Professor: so you ask why the client simply does not send the hashed password to the server? There are 2 reasons for this. We will discuss one later, it is called Antihammering protection and is designed to defend against “bad” customers who constantly ask: “is this a password, or is this a password, maybe this is a password?”. This authentication mechanism simplifies the process for both the server and the client, but you can, in fact, create a hash on the client side using JavaScript or something like that. But the basic idea is that somehow you must ensure the maximum complexity of authentication in order to prevent the attacker from quickly guessing the password. More questions?
Student: I just wanted to point out that even if a client does hashing, then if someone takes possession of the server table and uses it for hashing, he will be able to log into the network.

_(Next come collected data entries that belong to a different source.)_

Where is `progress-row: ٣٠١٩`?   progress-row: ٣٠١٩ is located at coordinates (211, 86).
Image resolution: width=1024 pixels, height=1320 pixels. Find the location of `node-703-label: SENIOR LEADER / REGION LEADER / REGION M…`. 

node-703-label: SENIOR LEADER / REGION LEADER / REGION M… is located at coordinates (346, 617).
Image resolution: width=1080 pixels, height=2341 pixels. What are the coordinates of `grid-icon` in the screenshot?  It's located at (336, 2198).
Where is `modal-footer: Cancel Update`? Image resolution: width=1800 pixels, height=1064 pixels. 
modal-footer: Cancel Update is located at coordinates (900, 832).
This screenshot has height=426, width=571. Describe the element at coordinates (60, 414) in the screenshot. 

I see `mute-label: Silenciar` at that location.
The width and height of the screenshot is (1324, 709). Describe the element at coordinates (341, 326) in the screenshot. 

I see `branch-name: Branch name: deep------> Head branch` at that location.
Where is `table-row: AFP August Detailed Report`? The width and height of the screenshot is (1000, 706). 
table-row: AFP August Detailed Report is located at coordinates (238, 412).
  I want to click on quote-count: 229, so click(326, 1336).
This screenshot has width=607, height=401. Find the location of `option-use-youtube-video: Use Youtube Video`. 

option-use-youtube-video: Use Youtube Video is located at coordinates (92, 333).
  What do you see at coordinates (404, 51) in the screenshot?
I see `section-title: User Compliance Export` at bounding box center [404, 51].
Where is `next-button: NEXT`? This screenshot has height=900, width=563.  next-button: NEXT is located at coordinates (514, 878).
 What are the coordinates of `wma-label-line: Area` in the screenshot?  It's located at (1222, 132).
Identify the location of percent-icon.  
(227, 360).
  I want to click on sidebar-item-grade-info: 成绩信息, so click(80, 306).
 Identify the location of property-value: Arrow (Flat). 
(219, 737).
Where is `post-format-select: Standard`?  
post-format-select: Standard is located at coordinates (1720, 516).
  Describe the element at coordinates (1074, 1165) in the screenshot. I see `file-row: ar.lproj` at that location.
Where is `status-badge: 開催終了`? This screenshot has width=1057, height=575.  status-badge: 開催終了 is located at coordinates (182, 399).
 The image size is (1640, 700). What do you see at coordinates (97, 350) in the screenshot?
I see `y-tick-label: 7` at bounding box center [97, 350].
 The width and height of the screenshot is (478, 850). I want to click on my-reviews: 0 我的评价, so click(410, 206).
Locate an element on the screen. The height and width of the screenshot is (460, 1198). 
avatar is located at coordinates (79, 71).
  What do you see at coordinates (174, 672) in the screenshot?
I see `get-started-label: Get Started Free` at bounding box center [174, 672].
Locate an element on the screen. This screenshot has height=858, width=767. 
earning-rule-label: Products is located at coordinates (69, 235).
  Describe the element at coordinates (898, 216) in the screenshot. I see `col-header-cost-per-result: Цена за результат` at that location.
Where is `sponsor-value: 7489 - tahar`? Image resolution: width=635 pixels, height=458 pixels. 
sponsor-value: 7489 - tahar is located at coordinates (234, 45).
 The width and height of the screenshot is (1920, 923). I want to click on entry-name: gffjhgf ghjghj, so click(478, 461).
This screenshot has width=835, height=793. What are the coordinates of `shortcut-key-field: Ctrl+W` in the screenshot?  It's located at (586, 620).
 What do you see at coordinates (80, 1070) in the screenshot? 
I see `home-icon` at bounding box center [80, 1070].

Professor: quite right. Yes, it becomes a bit dangerous depending on who can take control of this challenge C. Because if the client and the server can choose the values ​​of this C, it makes it difficult for the client to organize such attacks. One of the problems with using this protocol is that the client is not able to randomly enter this HCC value. You can imagine that you can make this protocol more difficult to invert with the server if the client is able to select some call C in the HCC part, but in this case there will be an opposing call to the client and server. If there are no more questions, we will assume that we have finished the discussion of the mechanisms for transferring the password from the client to the server. Despite the fact that the server must invert the hash and password received from the client, an attacker can still try to conduct an attack using brute-force, and you can only protect the server from attacks of this kind using one of these expensive hash functions that we discussed earlier .
One more thing, as we just said, is that you can really let a customer pick their own call at the HCC. In fact, it will act as if the client used salt. This will make it harder for a hacker to create a “rainbow table”.
Therefore, note that if the hacker is on the server side and the server chooses the same value C again, again and again, this allows the attacker to create a “rainbow table”. But if the client “salted” his answer to the server, it would be very difficult to create a “rainbow table”.
Above, I mentioned Antihammer protection - it was designed to limit the number of guessing attempts, or password guessing. The idea here is that if you have clients who are trying to organize a brute-force attack by speeding through passwords, you do not want to give them that opportunity. One of the ways we can provide protection to Antihammer is simply to limit the speed so that we assume the server says, "I will only accept three passwords per second from any particular user."
Here you can also mention the use of time-out, which does not allow the client to make several attempts to enter a password in a row. , 10 , : « 10 , ». . «» , TPN . ? – , , , . , , , - . , , - , , . – . , , .
:Yes, they are used. These protocols provide stronger encryption guarantees. In most cases, they are not backward compatible with current systems, so in practice you don’t notice how often they are used. But there are some protocols that allow the server to not know at all what the password is, such as ZKP, which are actually used in practice.